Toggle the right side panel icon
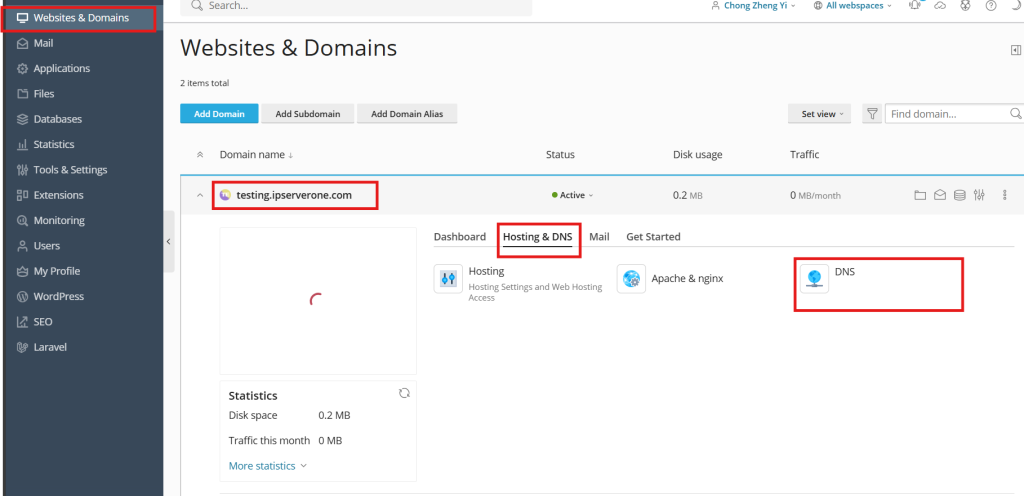1024x496 pixels. coord(1016,50)
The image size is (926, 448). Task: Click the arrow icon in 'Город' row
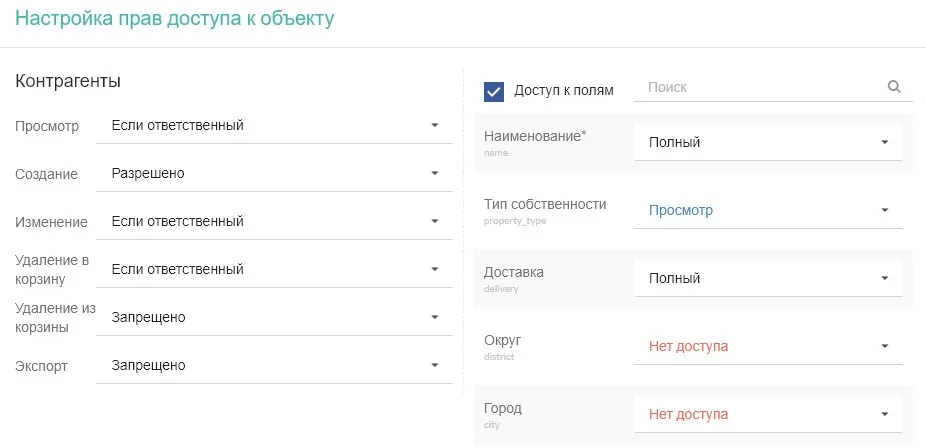[884, 414]
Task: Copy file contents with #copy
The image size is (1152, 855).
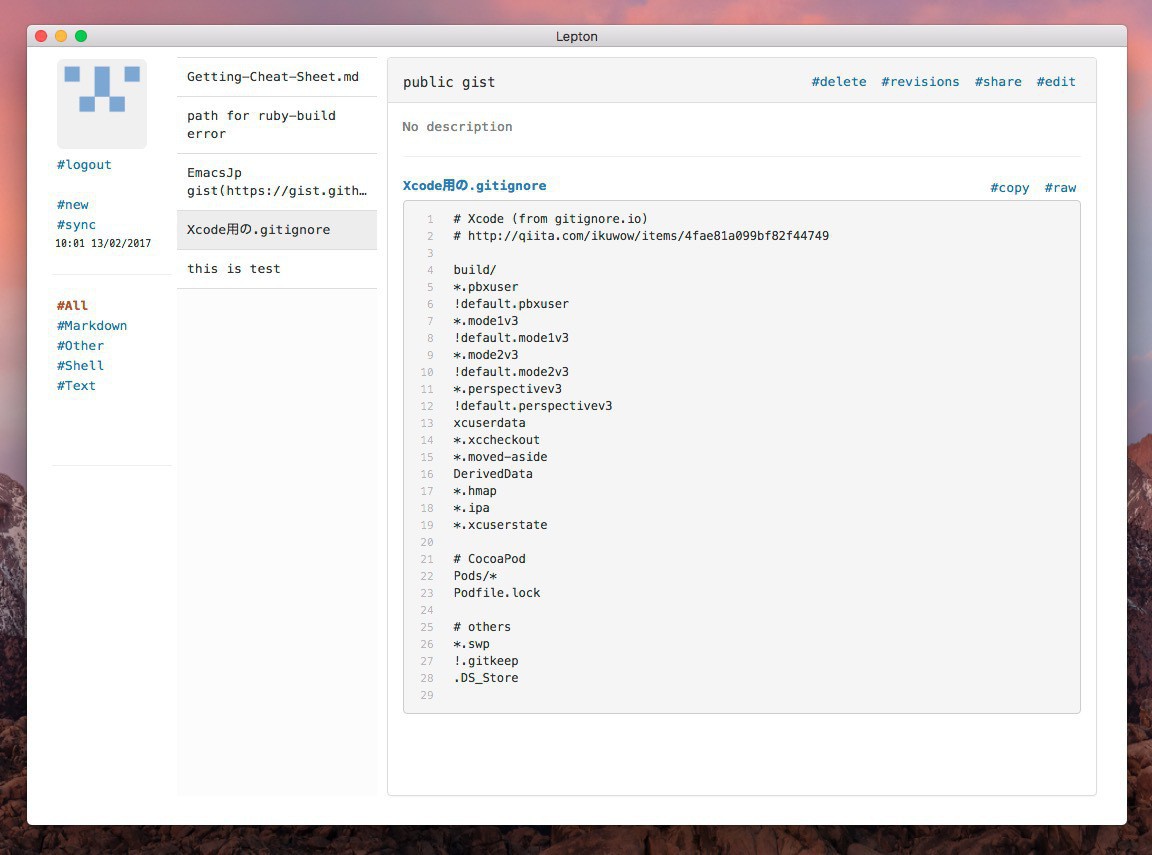Action: (1010, 188)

_Work order_
Without the pictures, repeat the listing word for word.

_Written reply_
Toggle the right side panel icon
1024x496 pixels. coord(1016,50)
The image size is (926, 448). Task: Click the arrow icon in 'Город' row
[884, 414]
Task: Copy file contents with #copy
The image size is (1152, 855).
Action: (1010, 188)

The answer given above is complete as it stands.